Citadel Group says it is geared up for stronger growth, new clients and more acquisitions in the year ahead, after growing revenue 12.7 percent in the first half of the financial year.

“We are well positioned to continue our growth trajectory with all major contracts locked in for FY18 and with confidence in the outlook for FY19 renewals,” Citadel Group chief executive Darren Stanley said.

For the six months to 31 December 2017, the company generated $47.5 million in revenue, up from its 2017 first-half of $42.2 million. The company’s net profit was up 22.8 percent to $6.6 million, and EBITDA was up 12.3 percent to $13.1 million.

Citadel Group’s share price took a dip following the announcement, falling to $6.65 per share at the time of writing, down from $7.19 at the weekend close.

“Delays in signing government contracts in the first half and our experience with spending patterns which are biased towards the latter half of the financial year, give us confidence in a stronger second half,” Stanley said.

The company last month announced it had signed $62 million in renewals and new contracts during its first financial half year.

Stanley said the company had initiated long-term contracts with clients such as the Queensland Department of Transport, Melbourne City Council and Deakin University.
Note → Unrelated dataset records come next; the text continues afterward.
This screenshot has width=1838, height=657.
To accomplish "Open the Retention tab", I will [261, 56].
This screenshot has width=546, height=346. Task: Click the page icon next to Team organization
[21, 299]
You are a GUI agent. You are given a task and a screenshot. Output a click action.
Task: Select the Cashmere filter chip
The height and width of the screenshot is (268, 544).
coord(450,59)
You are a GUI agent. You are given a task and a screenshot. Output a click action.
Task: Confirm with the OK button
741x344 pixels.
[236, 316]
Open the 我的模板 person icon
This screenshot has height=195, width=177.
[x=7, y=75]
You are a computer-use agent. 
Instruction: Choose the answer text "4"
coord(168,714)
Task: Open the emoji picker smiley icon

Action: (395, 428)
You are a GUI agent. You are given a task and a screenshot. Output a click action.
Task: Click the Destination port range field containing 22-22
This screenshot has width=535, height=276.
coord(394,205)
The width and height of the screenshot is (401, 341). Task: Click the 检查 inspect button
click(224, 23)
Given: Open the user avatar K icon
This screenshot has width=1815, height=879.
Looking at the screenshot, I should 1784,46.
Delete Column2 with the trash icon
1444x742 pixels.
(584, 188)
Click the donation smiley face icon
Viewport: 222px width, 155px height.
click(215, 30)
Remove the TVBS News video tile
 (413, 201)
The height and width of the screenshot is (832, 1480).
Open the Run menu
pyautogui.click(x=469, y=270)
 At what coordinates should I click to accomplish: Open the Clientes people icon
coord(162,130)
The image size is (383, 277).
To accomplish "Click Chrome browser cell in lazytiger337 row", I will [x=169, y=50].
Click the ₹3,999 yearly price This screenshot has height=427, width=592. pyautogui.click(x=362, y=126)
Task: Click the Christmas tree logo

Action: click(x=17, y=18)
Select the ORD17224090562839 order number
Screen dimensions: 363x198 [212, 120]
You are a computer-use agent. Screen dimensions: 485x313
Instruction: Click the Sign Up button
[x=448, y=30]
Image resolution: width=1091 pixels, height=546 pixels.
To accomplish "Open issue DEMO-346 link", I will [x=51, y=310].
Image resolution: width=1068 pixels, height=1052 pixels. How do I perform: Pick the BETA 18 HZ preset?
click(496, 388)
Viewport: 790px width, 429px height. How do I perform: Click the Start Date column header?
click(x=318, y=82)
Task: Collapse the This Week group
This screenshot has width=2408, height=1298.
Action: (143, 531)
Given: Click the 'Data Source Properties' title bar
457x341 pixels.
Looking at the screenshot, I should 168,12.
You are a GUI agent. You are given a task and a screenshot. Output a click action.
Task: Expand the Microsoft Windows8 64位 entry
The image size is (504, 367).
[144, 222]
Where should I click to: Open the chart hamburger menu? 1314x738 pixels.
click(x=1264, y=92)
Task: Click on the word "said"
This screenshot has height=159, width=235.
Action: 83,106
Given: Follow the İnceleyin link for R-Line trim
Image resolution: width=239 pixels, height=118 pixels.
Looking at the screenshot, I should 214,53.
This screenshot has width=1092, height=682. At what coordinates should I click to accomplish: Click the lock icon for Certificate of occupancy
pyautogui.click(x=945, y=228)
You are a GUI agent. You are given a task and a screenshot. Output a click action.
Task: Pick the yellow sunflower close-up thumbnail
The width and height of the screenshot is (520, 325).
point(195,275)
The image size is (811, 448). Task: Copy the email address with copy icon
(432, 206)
“We are moving more than 17,000 new users over to our cloud-based Citadel Information Exchange and also have more than 4000 customers using Evolution, our laboratory information system, following recent successful implementations in Austin, Peter MacCallum and Melbourne Health Hospitals,” Stanley added.

The company said it would continue to pursue acquisition opportunities, with the stated goal of adding new IP or clients to support the company’s offering of “scalable information management solutions into complex environments”.

In September last year, Citadel bought Brisbane-based e-health system supplier Charm Health for $8.2 million, which Stanley said has now successfully been integrated. The purchase followed the company’s $17.5 million acquisition of Kapish in May 2016.